# PROVA TU
Restituisci integralmente il testo su presidio 231 e firma nei flussi documentali, senza alcuna modifica.

# TESTO DI PARTENZA

Introduzione
Quando l'organismo di vigilanza rivede un flusso documentale insieme al Modello 231, deve poter distinguere il presidio dall'atto firmato. Il Modello governa il processo; la firma registra uno specifico atto.
Il flusso conserva la prova del controllo accanto al documento firmato, senza trasformare la firma in garanzia.
Nota Sign supporta FEA e QES nei flussi nazionali e transfrontalieri e collega atto, partecipanti, approvazioni ed eventi al relativo presidio 231. La scelta del metodo e i suoi effetti restano riferiti al documento, alle parti e ai requisiti applicabili. Collega in Nota Sign l'atto al presidio 231 senza presentare la firma come garanzia di conformità.
Definire il flusso e il Modello 231
Definisci il flusso documentale e il Modello 231 che lo governa. Il flusso registra processo, ruoli e controlli.
Collega il flusso al presidio indicato dal Modello. La firma entra come atto del processo.
Separa il documento firmato dal presidio di controllo. I due oggetti restano distinti.
Separare presidio e firma
Il presidio verifica il processo, la firma registra l'atto. La firma non sostituisce il presidio.

(Voci di dati)

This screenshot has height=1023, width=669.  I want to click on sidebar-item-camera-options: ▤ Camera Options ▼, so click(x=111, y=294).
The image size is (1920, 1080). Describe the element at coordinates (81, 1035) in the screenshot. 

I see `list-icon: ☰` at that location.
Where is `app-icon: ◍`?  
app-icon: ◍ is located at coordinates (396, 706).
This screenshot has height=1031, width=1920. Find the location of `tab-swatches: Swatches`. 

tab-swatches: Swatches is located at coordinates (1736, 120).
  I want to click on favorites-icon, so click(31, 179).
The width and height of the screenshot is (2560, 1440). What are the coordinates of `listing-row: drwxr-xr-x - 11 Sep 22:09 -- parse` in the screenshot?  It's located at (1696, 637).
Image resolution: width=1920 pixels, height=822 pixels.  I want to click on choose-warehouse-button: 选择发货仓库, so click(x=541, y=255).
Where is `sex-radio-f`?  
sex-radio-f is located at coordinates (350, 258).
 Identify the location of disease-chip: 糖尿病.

# SOLUZIONE
Introduzione
Quando l'organismo di vigilanza rivede un flusso documentale insieme al Modello 231, deve poter distinguere il presidio dall'atto firmato. Il Modello governa il processo; la firma registra uno specifico atto.
Il flusso conserva la prova del controllo accanto al documento firmato, senza trasformare la firma in garanzia.
Nota Sign supporta FEA e QES nei flussi nazionali e transfrontalieri e collega atto, partecipanti, approvazioni ed eventi al relativo presidio 231. La scelta del metodo e i suoi effetti restano riferiti al documento, alle parti e ai requisiti applicabili. Collega in Nota Sign l'atto al presidio 231 senza presentare la firma come garanzia di conformità.
Definire il flusso e il Modello 231
Definisci il flusso documentale e il Modello 231 che lo governa. Il flusso registra processo, ruoli e controlli.
Collega il flusso al presidio indicato dal Modello. La firma entra come atto del processo.
Separa il documento firmato dal presidio di controllo. I due oggetti restano distinti.
Separare presidio e firma
Il presidio verifica il processo, la firma registra l'atto. La firma non sostituisce il presidio.